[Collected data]

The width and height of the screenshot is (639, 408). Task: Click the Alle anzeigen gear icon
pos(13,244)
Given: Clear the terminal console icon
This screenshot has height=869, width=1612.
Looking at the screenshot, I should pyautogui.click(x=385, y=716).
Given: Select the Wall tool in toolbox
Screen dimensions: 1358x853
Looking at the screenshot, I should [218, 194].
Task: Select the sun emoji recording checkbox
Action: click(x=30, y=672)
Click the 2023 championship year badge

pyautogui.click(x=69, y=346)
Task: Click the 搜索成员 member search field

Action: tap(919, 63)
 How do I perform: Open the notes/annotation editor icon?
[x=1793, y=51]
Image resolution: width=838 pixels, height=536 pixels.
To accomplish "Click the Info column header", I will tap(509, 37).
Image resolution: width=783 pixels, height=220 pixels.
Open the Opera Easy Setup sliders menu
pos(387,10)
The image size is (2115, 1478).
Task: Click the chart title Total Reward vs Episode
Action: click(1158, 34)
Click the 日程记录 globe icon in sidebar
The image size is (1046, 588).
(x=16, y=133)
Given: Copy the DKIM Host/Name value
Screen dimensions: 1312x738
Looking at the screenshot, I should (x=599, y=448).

## Task details
Retype the records above in full, exactly.

## Final answer
The width and height of the screenshot is (639, 408). Task: Click the Alle anzeigen gear icon
pos(13,244)
Given: Clear the terminal console icon
This screenshot has height=869, width=1612.
Looking at the screenshot, I should pyautogui.click(x=385, y=716).
Given: Select the Wall tool in toolbox
Screen dimensions: 1358x853
Looking at the screenshot, I should [218, 194].
Task: Select the sun emoji recording checkbox
Action: click(x=30, y=672)
Click the 2023 championship year badge

pyautogui.click(x=69, y=346)
Task: Click the 搜索成员 member search field

Action: tap(919, 63)
 How do I perform: Open the notes/annotation editor icon?
[x=1793, y=51]
Image resolution: width=838 pixels, height=536 pixels.
To accomplish "Click the Info column header", I will tap(509, 37).
Image resolution: width=783 pixels, height=220 pixels.
Open the Opera Easy Setup sliders menu
pos(387,10)
The image size is (2115, 1478).
Task: Click the chart title Total Reward vs Episode
Action: click(1158, 34)
Click the 日程记录 globe icon in sidebar
The image size is (1046, 588).
(x=16, y=133)
Given: Copy the DKIM Host/Name value
Screen dimensions: 1312x738
Looking at the screenshot, I should (x=599, y=448).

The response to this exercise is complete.